At some point in my career, I decided to step into the role of a Product Manager (PM) for a small team while still leveraging my background as a senior frontend developer. What I wanted to figure out was how transitioning from a developer to a PM would reshape my understanding of software development and team dynamics. I also wanted to explore how I could give back to others by sharing these insights and fostering better collaboration within teams.

Approach

I ran a tight SCRUM process and chose React + TypeScript with MUI to prioritize type-safe, fast UI development.
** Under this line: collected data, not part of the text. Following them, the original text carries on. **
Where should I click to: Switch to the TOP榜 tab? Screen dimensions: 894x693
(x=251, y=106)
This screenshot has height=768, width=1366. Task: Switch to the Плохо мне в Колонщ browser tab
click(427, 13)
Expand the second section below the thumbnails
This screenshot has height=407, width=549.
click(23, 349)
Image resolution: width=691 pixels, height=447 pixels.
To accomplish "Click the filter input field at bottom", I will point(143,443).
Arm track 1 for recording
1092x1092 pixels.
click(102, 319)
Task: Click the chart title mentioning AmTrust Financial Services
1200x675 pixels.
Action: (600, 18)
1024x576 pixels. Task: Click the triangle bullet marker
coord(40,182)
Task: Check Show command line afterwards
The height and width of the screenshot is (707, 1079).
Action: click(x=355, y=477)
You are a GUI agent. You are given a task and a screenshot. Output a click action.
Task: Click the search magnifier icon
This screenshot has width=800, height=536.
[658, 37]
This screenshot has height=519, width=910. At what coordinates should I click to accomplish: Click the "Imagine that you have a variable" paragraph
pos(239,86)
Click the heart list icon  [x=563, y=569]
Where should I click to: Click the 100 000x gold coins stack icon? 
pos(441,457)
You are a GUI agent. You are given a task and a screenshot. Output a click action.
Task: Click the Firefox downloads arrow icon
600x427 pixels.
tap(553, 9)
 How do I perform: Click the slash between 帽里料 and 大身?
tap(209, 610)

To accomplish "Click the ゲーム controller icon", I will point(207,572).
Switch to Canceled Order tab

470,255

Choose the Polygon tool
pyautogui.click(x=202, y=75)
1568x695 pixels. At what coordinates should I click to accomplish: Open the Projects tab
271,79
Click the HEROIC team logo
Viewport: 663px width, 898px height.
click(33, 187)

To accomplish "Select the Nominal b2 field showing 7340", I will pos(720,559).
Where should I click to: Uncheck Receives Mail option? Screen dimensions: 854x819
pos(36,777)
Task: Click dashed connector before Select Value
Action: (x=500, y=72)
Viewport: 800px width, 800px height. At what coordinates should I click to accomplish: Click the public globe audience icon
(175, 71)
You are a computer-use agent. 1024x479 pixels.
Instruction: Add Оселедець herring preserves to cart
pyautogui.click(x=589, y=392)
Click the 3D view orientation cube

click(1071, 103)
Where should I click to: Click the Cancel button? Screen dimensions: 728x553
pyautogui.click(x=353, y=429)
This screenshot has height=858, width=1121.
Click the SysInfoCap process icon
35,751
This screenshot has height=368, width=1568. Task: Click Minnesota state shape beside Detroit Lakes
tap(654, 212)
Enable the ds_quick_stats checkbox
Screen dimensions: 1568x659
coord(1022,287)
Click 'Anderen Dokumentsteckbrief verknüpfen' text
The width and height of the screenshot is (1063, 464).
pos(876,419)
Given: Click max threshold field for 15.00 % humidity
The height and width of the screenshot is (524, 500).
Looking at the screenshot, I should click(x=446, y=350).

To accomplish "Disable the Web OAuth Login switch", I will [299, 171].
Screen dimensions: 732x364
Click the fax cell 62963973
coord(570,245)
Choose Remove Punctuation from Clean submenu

We emphasized collaborative work via Git and GitHub and used GitHub Projects for project management.

  • SCRUM: one-week sprints, daily standups (short meetings at the same hour Monday-Friday), focused sprint goals, short retros:
    • Monday: sprint planning,
    • Tuesday: just standup,
    • Wednesday: sprint review,
    • Thursday: backlog refinement,
    • Friday: retrospective.
  • Tech: React + TS + MUI, Vite; GitHub Actions.
  • Delivery: small vertical stories, rapid prototypes; branch-based collaboration and pair work via Git/GitHub.

This kept scope disciplined, accelerated feedback loops, and made collaboration explicit.

Results

After ~6 months of after-hours work we delivered a functional MVP of a decision-making web app that helps users evaluate options based on multiple criteria. The result can be seen live at trc.simplemented.com.

More about this project you can read here.

Takeaways

Switching from a senior frontend developer to PM while leading a small group of React adepts on a decision-making web app changed my perspective completely. As a developer, I was used to thinking in terms of code quality, clever abstractions, and delivering features myself. As a PM, I learned the real challenge is not technical — it’s about people, scope, and alignment. I also saw how easy it is for developers (myself included) to overengineer when the app only needs to stay simple.

Key learnings from this shift:

  • clear communication matters more than perfect code;
  • scope discipline is harder than writing components;
  • empowering others delivers more value than doing it all yourself;
  • a “simple” app still requires deliberate structure and planning;
  • the role change forced me to zoom out from code to collaboration: it reshaped the way I think about building software.